I think it is quite rational to be cynical about it, but before you completely write it off, consider what the cynics said about email when it was small. Basically email was characterized as a way for nerds to exchange jokes that either everyone had already heard, or nobody understood.
I recall that in 1979 exactly nobody in my family (except me) had a network email account (on USC-ECLC no less) and they didn't care. What my family had worked for them and it was just sillyness on my part to think that email added anything to the mix.
What mattered though was that enough people had email accounts that they could get more done, more efficiently, than people without email. Every year that converted more and more people to the idea that email was something they should have, by 1999 everyone thought they should have one even if they weren't sure why.

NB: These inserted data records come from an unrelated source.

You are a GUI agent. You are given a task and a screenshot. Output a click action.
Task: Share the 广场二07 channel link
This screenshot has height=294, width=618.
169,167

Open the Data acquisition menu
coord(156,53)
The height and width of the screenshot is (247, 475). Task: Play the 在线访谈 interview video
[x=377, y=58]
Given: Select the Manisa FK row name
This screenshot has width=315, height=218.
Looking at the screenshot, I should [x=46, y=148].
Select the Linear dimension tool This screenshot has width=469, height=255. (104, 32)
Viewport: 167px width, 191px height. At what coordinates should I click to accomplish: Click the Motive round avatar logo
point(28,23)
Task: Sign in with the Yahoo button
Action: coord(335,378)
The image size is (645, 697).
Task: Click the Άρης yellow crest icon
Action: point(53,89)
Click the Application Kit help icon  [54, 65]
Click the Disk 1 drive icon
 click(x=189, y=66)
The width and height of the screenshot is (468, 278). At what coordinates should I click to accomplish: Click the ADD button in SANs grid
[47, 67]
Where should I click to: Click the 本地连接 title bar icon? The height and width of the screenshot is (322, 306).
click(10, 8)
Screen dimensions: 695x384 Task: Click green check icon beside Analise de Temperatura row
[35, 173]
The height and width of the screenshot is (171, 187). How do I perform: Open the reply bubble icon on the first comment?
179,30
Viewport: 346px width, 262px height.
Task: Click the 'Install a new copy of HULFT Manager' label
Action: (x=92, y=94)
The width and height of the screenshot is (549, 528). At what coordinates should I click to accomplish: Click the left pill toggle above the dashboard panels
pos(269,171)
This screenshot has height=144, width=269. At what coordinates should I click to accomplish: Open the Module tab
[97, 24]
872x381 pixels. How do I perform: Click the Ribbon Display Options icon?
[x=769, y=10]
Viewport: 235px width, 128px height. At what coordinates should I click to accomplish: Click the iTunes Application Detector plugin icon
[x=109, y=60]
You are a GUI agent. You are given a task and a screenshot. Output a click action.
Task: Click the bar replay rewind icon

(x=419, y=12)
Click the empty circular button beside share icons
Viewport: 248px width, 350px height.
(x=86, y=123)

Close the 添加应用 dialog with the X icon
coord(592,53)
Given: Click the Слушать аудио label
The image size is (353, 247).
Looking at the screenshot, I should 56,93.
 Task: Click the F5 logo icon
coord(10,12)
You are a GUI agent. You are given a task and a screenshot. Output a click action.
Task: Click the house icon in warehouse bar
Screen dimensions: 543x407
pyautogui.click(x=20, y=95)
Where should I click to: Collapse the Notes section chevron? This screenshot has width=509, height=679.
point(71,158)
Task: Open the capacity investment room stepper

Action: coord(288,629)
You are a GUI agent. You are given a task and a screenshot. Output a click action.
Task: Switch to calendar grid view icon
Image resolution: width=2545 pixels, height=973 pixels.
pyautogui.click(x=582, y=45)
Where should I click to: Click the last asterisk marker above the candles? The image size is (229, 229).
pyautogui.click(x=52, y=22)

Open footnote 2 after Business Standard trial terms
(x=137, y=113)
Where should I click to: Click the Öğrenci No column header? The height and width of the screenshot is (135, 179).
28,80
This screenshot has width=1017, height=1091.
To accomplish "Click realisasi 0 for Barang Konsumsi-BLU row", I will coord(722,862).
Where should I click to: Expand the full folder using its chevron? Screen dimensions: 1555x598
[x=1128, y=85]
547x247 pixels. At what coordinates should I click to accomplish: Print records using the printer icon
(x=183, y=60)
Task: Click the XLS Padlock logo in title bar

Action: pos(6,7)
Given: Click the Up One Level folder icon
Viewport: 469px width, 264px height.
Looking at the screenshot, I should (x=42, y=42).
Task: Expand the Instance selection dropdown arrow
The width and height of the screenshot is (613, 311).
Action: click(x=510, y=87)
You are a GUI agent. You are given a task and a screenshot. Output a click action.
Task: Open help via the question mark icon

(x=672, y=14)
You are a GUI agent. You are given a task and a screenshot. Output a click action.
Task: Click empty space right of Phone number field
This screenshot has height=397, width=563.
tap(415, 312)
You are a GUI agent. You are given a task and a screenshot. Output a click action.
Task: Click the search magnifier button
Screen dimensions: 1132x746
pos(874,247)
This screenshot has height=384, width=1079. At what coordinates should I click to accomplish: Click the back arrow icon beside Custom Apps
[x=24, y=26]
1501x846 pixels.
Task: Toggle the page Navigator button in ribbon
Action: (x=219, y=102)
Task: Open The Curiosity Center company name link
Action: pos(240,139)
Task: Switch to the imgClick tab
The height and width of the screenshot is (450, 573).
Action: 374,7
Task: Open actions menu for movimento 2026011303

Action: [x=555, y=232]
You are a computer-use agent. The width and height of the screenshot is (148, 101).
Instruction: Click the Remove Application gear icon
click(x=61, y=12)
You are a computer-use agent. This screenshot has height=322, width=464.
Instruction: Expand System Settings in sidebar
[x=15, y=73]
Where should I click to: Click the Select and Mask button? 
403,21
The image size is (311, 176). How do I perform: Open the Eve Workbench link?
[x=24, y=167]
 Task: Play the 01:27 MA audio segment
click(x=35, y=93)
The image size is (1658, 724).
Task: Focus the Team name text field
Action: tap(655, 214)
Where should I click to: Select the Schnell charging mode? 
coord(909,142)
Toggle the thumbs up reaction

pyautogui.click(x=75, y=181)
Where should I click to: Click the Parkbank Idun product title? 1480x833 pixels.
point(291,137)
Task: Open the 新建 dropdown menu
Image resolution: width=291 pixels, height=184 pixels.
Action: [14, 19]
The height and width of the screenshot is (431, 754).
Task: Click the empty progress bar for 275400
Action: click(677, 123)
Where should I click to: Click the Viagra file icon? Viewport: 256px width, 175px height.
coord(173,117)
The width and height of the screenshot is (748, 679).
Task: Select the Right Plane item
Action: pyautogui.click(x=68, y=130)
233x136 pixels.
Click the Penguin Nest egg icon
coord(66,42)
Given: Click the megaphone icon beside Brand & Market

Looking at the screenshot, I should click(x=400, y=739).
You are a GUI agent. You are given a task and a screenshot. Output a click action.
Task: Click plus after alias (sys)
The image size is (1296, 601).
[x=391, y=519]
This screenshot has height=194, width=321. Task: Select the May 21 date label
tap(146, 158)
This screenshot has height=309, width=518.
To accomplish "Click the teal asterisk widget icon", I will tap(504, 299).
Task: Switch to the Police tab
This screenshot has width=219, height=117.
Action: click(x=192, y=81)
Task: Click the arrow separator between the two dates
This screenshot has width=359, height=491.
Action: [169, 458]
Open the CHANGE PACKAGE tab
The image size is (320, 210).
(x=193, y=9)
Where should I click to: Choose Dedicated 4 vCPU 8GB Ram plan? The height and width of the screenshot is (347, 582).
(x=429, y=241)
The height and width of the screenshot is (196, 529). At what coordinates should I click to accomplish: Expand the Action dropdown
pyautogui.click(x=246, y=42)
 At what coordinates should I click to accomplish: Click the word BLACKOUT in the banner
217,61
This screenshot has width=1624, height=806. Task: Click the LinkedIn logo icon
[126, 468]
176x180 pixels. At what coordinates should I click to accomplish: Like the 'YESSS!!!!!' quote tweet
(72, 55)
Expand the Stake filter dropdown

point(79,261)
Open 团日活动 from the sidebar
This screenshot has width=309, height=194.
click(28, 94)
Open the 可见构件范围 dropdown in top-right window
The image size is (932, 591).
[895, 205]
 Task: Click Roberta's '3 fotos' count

I see similar thinks with a reconstructed email system that is free from surveillance. People being able to joke about things or discuss things and not find themselves unable to board a flight because they joked about something the TSA considered suspicious. You and I may not have had that experience yet but folks have, and it is getting more common not less common. We just had a law enforcement officer drive up and shoot a kid dead because he was carrying a toy gun. He thought the gun might be real. I say that "Clubs in NYC are the bomb!" I don't want someone detaining me for four hours asking me what exactly I meant by that.
As few as 3 years ago I would not have considered a system like this something that "regular" people would want to use, and that would inhibit adoption and use. But now I am not so sure about that.
I agree that the 'outrage' is a minority, but it is coming from more people than it ever has before. At some point the minority is large enough to be a 'useful subset' and once it becomes self supporting I've seen otherwise "useless" products become part of everyday life. It is that change, that I wonder about here.